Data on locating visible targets

········

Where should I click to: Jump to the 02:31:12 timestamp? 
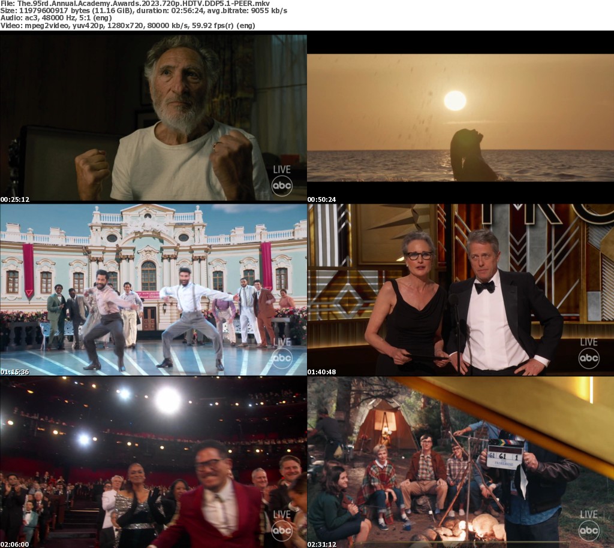tap(322, 543)
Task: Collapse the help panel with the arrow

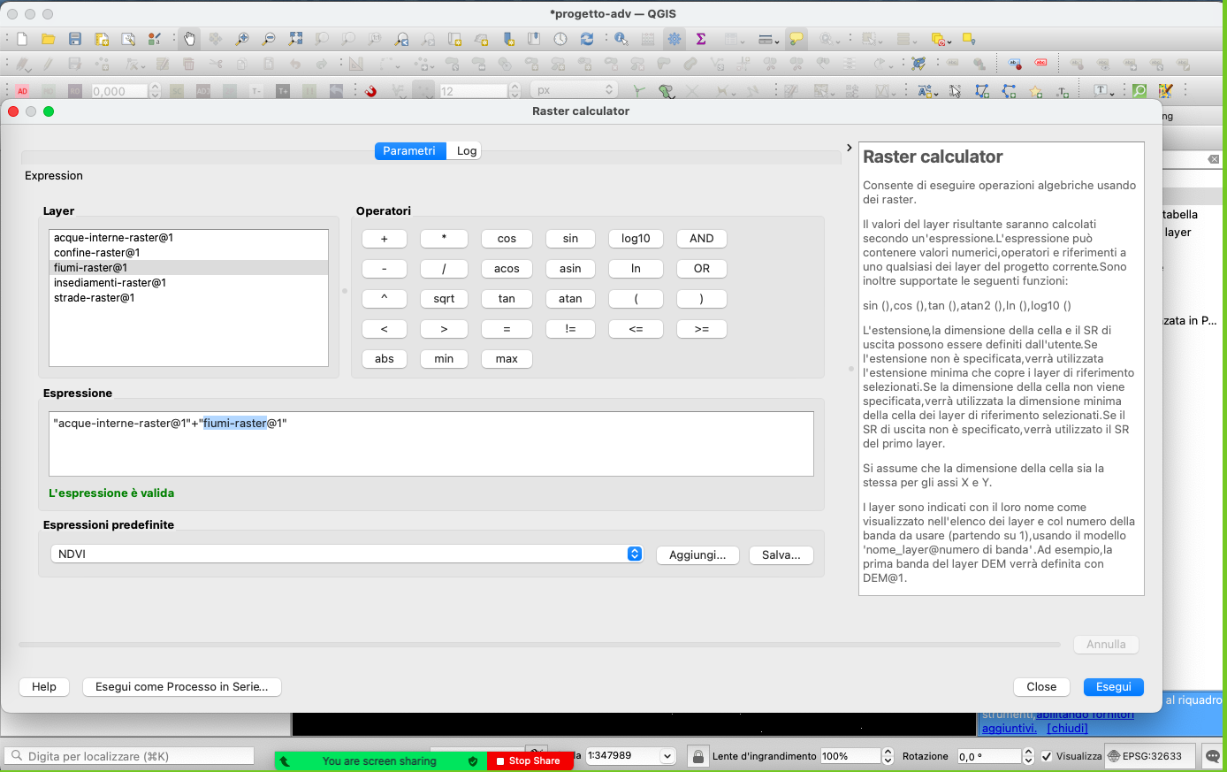Action: pos(849,148)
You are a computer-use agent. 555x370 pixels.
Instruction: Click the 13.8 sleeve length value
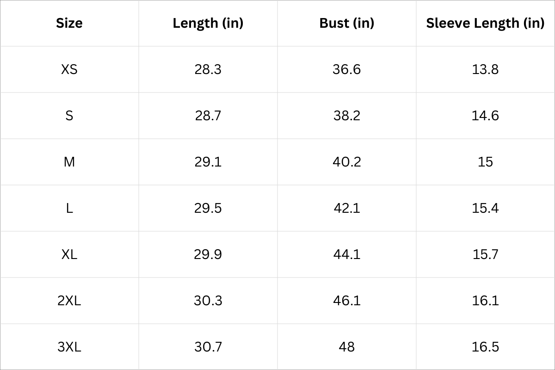click(485, 69)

········

- **What this task involves**:
Render the data above as a two-column CSV with the columns "request" and "answer", one row per request, placing the full request text and its answer each in a single quoted field with any line breaks replaced by spaces. Include all of the data, and omit the pictures from the output.

- **Worked solution**:
request,answer
"Where should I click to: Jump to the 02:31:12 timestamp?","tap(322, 543)"
"Task: Collapse the help panel with the arrow","Action: pos(849,148)"
"You are a computer-use agent. 555x370 pixels. Instruction: Click the 13.8 sleeve length value","click(485, 69)"